DraftKings Loses, Stock Wins

Sportsbook giant DraftKings lost $74 million in the first quarter, but the announcement led to an increase in stock prices. Such losses won’t be repeated if major sports shut down by Covid-19 concerns return by 2021 at the latest. Sports betting efforts in a number of states create optimism for the company.

During its first earnings call as a public company on May 15, DraftKings reported a net loss of $74 million in the first quarter, fueled in part by the shutdown of major sports due to the coronavirus pandemic. But the stock rose 10 percent the day of the call. That’s just one of the idiosyncrasies of the report.

DraftKings attributed portions of the loss to increased sales and marketing expenses associated with entry into five new jurisdictions. Revenue costs rose to $43 million, half of which came from taxes and revenue sharing in the new markets. The rest owed to the platform costs associated with the merger with SBTech.

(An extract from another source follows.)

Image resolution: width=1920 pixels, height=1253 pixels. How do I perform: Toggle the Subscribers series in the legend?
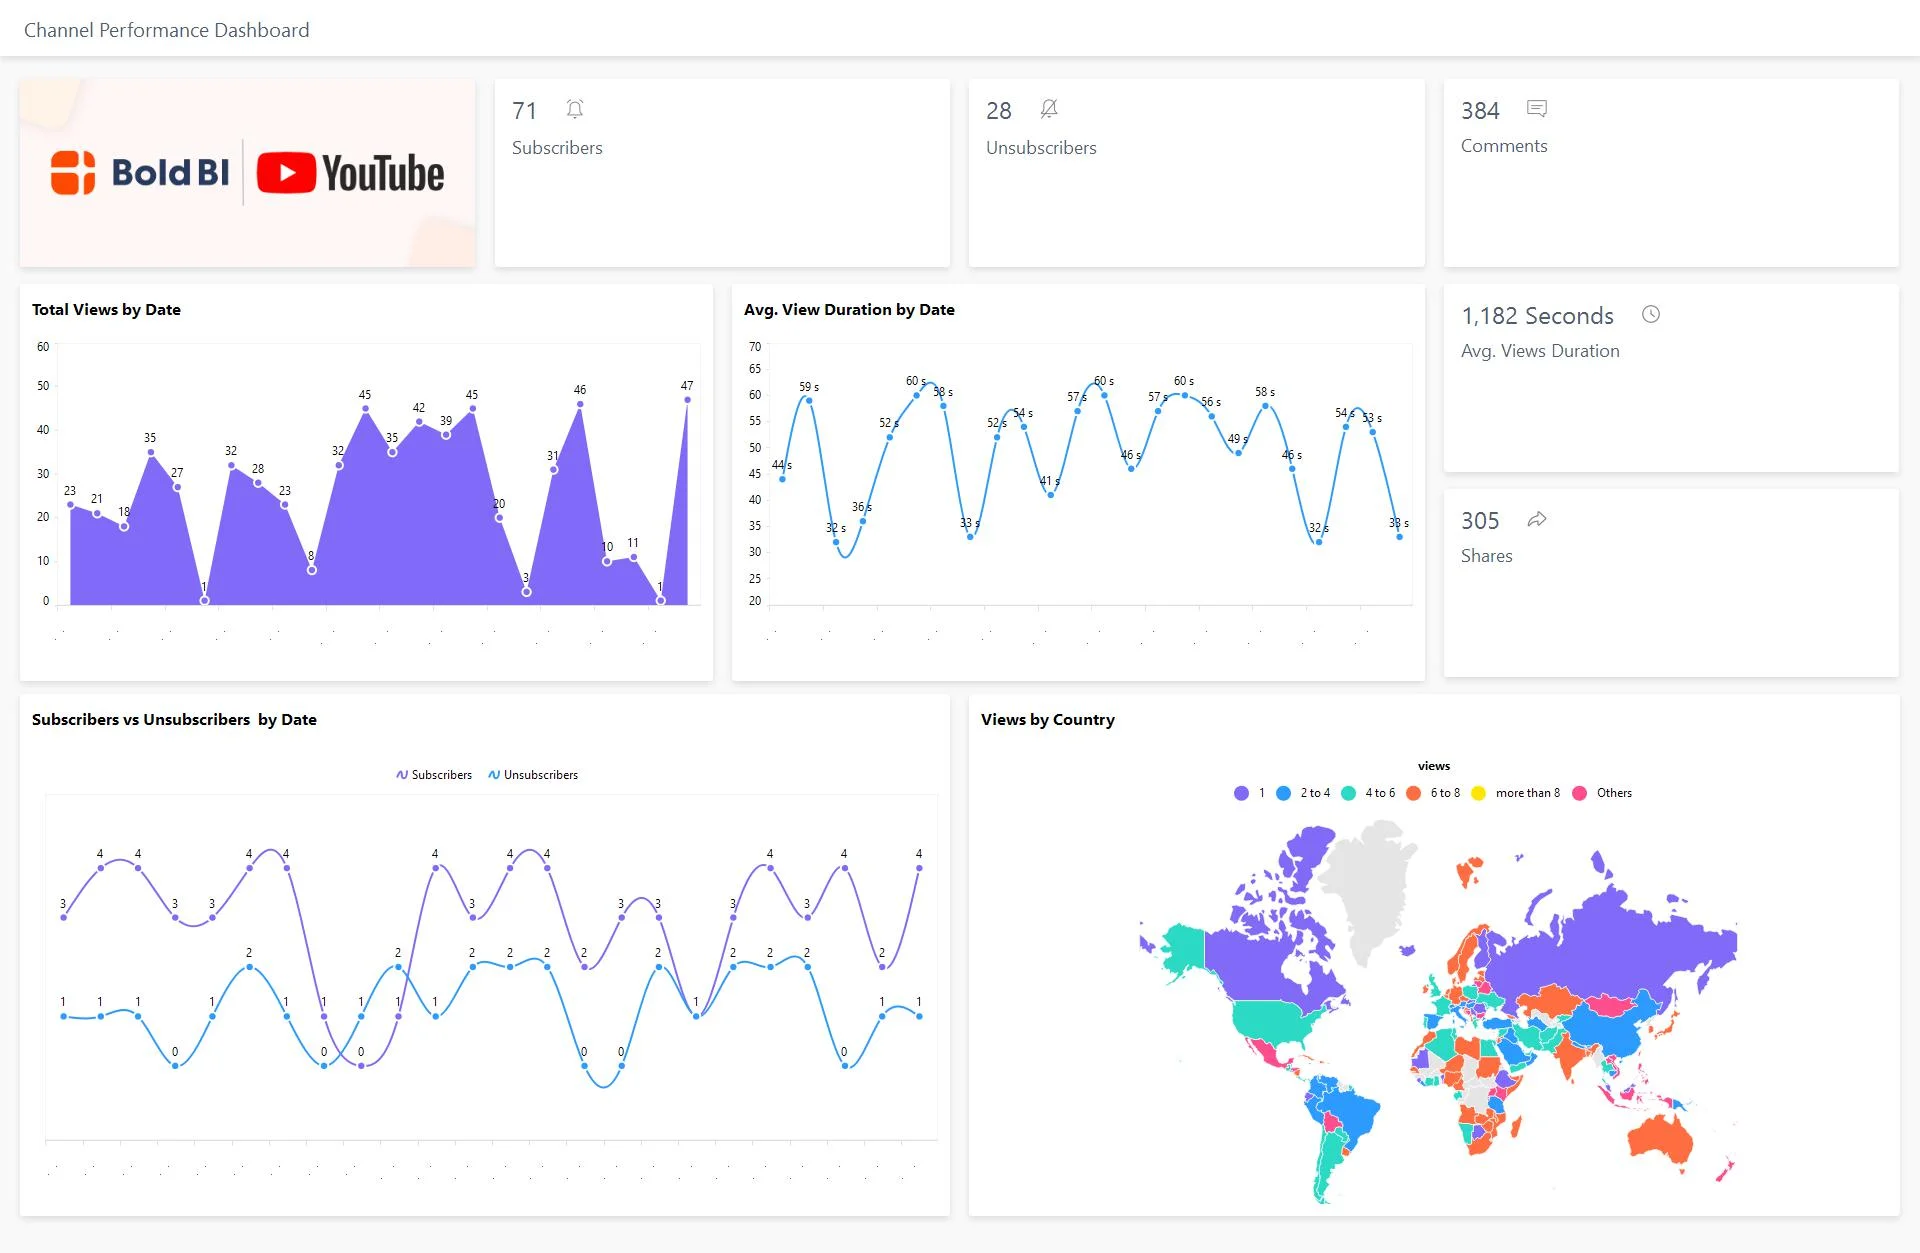click(440, 773)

Through March 10, DraftKings’ net revenue grew 60 percent pre-shutdown but ended the quarter up 30 percent instead.

Resorts Digital, DraftKings’ New Jersey partner, saw iGaming revenue jump 125.8 percent to $16.1 million. May has been consistent with April, so far, Robins said. And, the DraftKings Sportsbook launch in Colorado and iGaming launch in Pennsylvania have been in line with or better than what was expected, according to Legal Sports Report.

CEO Jason Robins does not expect future plans to suffer because of the coronavirus pandemic sports shutdown as long as major sports come back by 2021. If major sports return by the end of this year, Robins said, long-term plans may accelerate.

That’s because there appears to be momentum for states considering legislation for sports betting and iGaming, he said. There are 14 states currently looking at sports betting legislation, especially with budget deficits in so many of them.

DraftKings hopes to get involved in Illinois, Michigan, Tennessee and Virginia. Tennessee online sports betting should be the first of those to launch.

Robins said the process following the major sports shutdown has been all about testing products and seeing what’s working. Along with betting on esports, which he said has done “really strong volume,” simulated Madden games with free-to-play fantasy competitions have been popular.

“There is a group that just loves the NFL and can’t get enough,” Robins said. “I think if you can find a way to give them that NFL experience more year-round, there’s something there.”